• Task prompt:
Extend the commentary on the transpacific and transatlantic trade negotiations, starting right after its last sentence.

• Given passage:
□ □ □ □ □

Wednesday, November 26, 2014

The Free-Trade Charade

NEW YORK – Though nothing has come of the World Trade Organization’s Doha Development Round of global trade negotiations since they were launched almost a dozen years ago, another round of talks is in the works. But this time the negotiations will not be held on a global, multilateral basis; rather, two huge regional agreements – one transpacific, and the other transatlantic – are to be negotiated. Are the coming talks likely to be more successful?

The Doha Round was torpedoed by the United States’ refusal to eliminate agricultural subsidies – a sine qua non for any true development round, given that 70% of those in the developing world depend on agriculture directly or indirectly. The US position was truly breathtaking, given that the WTO had already judged that America’s cotton subsidies – paid to fewer than 25,000 rich farmers – were illegal. America’s response was to bribe Brazil, which had brought the complaint, not to pursue the matter further, leaving in the lurch millions of poor cotton farmers in Sub-Saharan Africa and India, who suffer from depressed prices because of America’s largesse to its wealthy farmers.

Given this recent history, it now seems clear that the negotiations to create a free-trade area between the US and Europe, and another between the US and much of the Pacific (except for China), are not about establishing a true free-trade system. Instead, the goal is a managed trade regime – managed, that is, to serve the special interests that have long dominated trade policy in the West.

There are a few basic principles that those entering the discussions will, one hopes, take to heart. First, any trade agreement has to be symmetrical. If, as part of the “Trans-Pacific Partnership” (TPP), the US demands that Japan eliminate its rice subsidies, the US should, in turn, offer to eliminate its production (and water) subsidies, not just on rice (which is relatively unimportant in the US) but on other agricultural commodities as well.

Second, no trade agreement should put commercial interests ahead of broader national interests, especially when non-trade-related issues like financial regulation and intellectual property are at stake. America’s trade agreement with Chile, for example, impedes Chile’s use of capital controls – even though the International Monetary Fund now recognizes that capital controls can be an important instrument of macro-prudential policy.

Other trade agreements have insisted on financial liberalization and deregulation as well, even though the 2008 crisis should have taught us that the absence of good regulation can jeopardize economic prosperity. America’s pharmaceutical industry, which wields considerable clout with the office of the US Trade Representative (USTR), has succeeded in foisting on other countries an unbalanced intellectual-property regime, which, designed to fight generic drugs, puts profit ahead of saving lives. Even the US Supreme Court has now said that the US Patent Office went too far in granting patents on genes.

□ □ □ □ □

• Data section:
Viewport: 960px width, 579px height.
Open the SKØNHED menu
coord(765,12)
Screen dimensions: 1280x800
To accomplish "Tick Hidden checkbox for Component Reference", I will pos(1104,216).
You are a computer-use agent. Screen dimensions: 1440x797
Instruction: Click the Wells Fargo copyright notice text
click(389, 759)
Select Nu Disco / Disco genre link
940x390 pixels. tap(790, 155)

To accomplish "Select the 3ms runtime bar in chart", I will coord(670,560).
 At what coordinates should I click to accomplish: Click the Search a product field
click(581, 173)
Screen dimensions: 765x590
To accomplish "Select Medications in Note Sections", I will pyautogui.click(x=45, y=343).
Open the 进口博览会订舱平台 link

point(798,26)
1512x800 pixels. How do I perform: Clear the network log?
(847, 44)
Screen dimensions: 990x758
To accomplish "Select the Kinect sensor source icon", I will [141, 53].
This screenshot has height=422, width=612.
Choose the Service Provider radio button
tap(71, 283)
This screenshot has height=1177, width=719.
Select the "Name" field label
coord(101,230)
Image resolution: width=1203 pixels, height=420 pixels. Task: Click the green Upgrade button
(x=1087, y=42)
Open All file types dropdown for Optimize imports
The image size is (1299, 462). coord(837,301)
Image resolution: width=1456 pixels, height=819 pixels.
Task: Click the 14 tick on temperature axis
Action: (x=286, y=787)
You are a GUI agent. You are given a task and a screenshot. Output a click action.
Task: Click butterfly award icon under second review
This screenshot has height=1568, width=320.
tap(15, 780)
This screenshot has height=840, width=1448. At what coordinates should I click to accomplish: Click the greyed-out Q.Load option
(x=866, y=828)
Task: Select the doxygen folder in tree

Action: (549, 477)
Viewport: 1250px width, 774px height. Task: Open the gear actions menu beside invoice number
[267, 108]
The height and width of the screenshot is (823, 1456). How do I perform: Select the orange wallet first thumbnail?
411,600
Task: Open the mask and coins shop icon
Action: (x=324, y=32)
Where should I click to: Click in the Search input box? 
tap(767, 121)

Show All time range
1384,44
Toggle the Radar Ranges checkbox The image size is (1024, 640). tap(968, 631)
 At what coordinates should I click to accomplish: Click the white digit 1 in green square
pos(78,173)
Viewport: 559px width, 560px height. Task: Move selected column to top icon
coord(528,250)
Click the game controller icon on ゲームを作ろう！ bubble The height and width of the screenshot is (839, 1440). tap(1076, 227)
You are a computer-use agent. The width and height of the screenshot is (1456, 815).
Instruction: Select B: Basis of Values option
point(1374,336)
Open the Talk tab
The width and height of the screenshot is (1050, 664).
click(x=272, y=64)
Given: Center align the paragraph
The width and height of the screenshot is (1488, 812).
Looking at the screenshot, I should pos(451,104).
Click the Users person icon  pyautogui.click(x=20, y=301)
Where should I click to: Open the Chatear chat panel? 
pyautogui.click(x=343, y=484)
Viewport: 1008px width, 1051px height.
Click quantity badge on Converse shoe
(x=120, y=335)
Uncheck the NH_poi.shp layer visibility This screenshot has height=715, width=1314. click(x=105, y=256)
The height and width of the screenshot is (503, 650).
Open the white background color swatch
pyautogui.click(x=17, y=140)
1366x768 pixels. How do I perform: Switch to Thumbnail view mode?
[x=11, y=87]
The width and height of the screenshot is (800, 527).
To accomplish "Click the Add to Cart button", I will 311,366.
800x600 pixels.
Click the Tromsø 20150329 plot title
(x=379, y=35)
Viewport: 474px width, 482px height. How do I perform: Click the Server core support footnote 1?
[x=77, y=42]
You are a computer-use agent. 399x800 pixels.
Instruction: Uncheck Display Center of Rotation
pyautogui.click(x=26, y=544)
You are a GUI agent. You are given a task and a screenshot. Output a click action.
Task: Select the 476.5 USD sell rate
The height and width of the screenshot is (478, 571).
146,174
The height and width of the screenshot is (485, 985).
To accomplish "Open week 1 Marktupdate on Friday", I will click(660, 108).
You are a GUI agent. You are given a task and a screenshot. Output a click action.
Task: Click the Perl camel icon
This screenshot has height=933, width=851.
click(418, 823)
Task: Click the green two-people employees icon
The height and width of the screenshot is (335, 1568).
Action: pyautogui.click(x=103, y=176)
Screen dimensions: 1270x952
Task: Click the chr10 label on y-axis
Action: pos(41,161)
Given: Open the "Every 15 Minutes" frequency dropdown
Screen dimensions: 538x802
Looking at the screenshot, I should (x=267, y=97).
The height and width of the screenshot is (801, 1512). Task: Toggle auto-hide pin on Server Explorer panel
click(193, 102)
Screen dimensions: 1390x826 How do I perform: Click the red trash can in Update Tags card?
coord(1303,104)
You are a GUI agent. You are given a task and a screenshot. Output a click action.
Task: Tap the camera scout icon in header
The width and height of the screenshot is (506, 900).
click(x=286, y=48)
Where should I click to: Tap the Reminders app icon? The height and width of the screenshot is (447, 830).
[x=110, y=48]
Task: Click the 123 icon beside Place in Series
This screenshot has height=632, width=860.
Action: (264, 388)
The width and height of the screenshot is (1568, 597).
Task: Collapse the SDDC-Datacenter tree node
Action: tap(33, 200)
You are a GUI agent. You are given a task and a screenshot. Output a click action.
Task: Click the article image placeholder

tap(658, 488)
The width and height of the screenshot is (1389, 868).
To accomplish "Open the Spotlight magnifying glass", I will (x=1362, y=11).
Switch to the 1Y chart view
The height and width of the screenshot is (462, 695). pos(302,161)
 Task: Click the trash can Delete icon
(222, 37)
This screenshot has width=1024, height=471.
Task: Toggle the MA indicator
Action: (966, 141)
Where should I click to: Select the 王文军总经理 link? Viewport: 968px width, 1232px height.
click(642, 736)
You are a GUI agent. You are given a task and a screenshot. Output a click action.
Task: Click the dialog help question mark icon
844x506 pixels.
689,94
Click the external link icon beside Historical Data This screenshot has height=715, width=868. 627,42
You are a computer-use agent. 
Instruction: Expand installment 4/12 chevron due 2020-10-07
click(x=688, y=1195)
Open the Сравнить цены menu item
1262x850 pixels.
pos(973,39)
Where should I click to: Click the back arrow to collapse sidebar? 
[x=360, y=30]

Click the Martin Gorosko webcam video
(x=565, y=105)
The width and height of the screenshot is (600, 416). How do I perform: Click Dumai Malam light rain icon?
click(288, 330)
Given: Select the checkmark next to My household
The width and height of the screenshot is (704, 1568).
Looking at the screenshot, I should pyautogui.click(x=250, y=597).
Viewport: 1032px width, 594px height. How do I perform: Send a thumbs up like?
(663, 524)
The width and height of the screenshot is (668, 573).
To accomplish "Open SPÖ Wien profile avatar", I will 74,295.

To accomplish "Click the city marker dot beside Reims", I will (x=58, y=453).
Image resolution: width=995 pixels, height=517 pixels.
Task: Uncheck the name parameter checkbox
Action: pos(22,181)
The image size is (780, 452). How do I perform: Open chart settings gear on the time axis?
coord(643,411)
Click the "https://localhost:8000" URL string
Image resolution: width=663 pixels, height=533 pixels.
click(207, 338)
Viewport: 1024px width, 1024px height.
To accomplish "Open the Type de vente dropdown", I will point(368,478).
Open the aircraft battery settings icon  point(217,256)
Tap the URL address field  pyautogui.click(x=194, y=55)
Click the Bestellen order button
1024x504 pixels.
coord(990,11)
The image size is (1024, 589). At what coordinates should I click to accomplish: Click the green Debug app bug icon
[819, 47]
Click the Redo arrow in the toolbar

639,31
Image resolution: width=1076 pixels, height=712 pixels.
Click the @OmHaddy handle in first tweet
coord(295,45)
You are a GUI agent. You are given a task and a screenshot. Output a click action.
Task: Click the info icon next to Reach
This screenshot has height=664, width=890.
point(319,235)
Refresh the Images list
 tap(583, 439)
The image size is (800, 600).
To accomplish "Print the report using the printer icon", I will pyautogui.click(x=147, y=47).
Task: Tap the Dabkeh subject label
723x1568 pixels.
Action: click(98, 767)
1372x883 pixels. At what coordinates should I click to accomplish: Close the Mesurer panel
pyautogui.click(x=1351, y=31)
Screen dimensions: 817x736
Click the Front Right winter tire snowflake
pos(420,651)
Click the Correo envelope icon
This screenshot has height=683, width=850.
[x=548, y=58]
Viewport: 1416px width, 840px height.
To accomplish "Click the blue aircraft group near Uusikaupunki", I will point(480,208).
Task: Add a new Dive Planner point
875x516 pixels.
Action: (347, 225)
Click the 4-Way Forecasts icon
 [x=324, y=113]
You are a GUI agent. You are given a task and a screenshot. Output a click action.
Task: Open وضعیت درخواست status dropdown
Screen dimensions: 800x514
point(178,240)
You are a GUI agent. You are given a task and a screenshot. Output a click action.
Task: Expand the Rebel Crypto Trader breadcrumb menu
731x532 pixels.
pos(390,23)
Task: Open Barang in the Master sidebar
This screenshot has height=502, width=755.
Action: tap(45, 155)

□ □ □ □ □

• Solved exercise:
Finally, there must be a commitment to transparency. But those engaging in these trade negotiations should be forewarned: the US is committed to a lack of transparency. The USTR’s office has been reluctant to reveal its negotiating position even to members of the US Congress; on the basis of what has been leaked, one can understand why. The USTR’s office is backtracking on principles – for example, access to generic medicines – that Congress had inserted into earlier trade agreements, like that with Peru.

In the case of the TPP, there is a further concern. Asia has developed an efficient supply chain, with goods flowing easily from one country to another in the process of producing finished goods. But the TPP could interfere with that if China remains outside of it.

With formal tariffs already so low, negotiators will focus largely on non-tariff barriers – such as regulatory barriers. But the USTR’s office, representing corporate interests, will almost surely push for the lowest common standard, leveling downward rather than upward. For example, many countries have tax and regulatory provisions that discourage large automobiles – not because they are trying to discriminate against US goods, but because they worry about pollution and energy efficiency.

The more general point, alluded to earlier, is that trade agreements typically put commercial interests ahead of other values – the right to a healthy life and protection of the environment, to name just two. France, for example, wants a “cultural exception” in trade agreements that would allow it to continue to support its films – from which the whole world benefits. This and other broader values should be non-negotiable.

Indeed, the irony is that the social benefits of such subsidies are enormous, while the costs are negligible. Does anyone really believe that a French art film represents a serious threat to a Hollywood summer blockbuster? Yet Hollywood’s greed knows no limit, and America’s trade negotiators take no prisoners. And that’s precisely why such items should be taken off the table before negotiations begin. Otherwise, arms will be twisted, and there is a real risk that an agreement will sacrifice basic values to commercial interests.

If negotiators created a genuine free-trade regime that put the public interest first, with the views of ordinary citizens given at least as much weight as those of corporate lobbyists, I might be optimistic that what would emerge would strengthen the economy and improve social well-being. The reality, however, is that we have a managed trade regime that puts corporate interests first, and a process of negotiations that is undemocratic and non-transparent.

The likelihood that what emerges from the coming talks will serve ordinary Americans’ interests is low; the outlook for ordinary citizens in other countries is even bleaker.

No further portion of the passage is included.